7. The method for analyzing engine oil abrasive grains based on the segment threshold according to claim 6, wherein the early warning in step S5 includes: (1) When the two indexes of the element concentration of the lubricating oil abrasive particles and the increase rate of the element concentration of the lubricating oil abrasive particles are abnormal, judging that the monitoring of the engine oil is abnormal; (2) And when one index of the concentration of the lubricating oil abrasive particle element and the increase rate of the concentration of the lubricating oil abrasive particle element is abnormal, judging that the monitoring of the engine oil is abnormal.

8. The engine oil abrasive grain analysis method based on the segmentation threshold according to claim 7, wherein the oil abrasive grain data refers to abrasive grain concentration data obtained by conducting abrasive grain detection on engine lubricating oil sampled periodically through an in-oil abrasive grain monitoring instrument.
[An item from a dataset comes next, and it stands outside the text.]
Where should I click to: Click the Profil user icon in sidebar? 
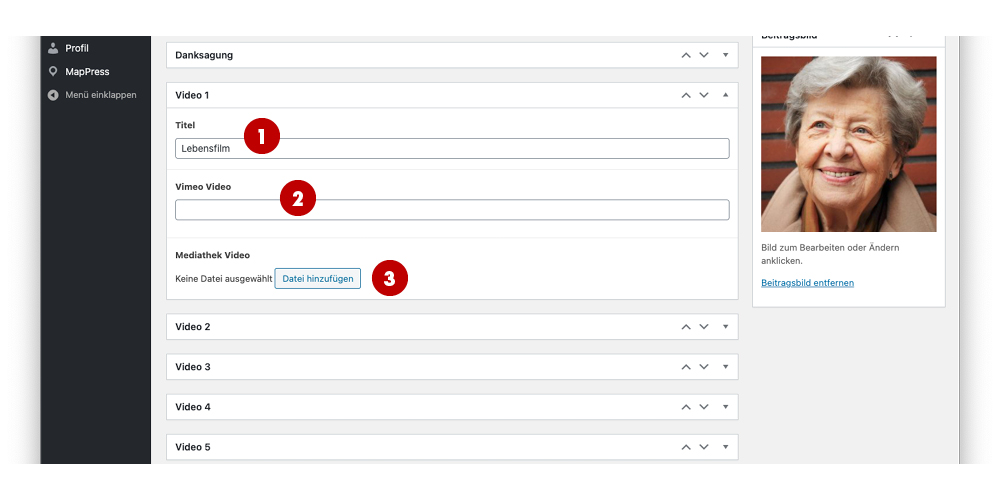click(53, 48)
9. A system for implementing the method for analyzing engine oil abrasive grains based on the segmentation threshold according to any one of claims 1 to 8, comprising:

and a data preprocessing module: preprocessing oil abrasive particle data to obtain preprocessed lubricating oil data;

the monitoring interval dividing module: dividing the pretreated lubricating oil data into N different monitoring intervals according to different lubricating oil time or engine time, wherein N is more than or equal to 2;

the lubricating oil monitoring index selection module: selecting an oil monitoring index, fitting numerical distribution of the oil monitoring index in each monitoring interval section, and determining the distribution type of the oil monitoring index;

the lubricating oil monitoring index threshold value setting module: based on the confidence, setting thresholds of the lubricating oil monitoring indexes in different monitoring interval sections according to the different monitoring interval sections;

and the differentiation early warning module is used for: and carrying out differential early warning on the overrun of abrasive particles in different monitoring intervals according to the lubricating oil monitoring index and the threshold value.

10. A computer readable storage medium having a computer program stored thereon, wherein the computer program is executed by a processor to implement the segment threshold based engine oil abrasive grain analysis method of any one of claims 1 to 8.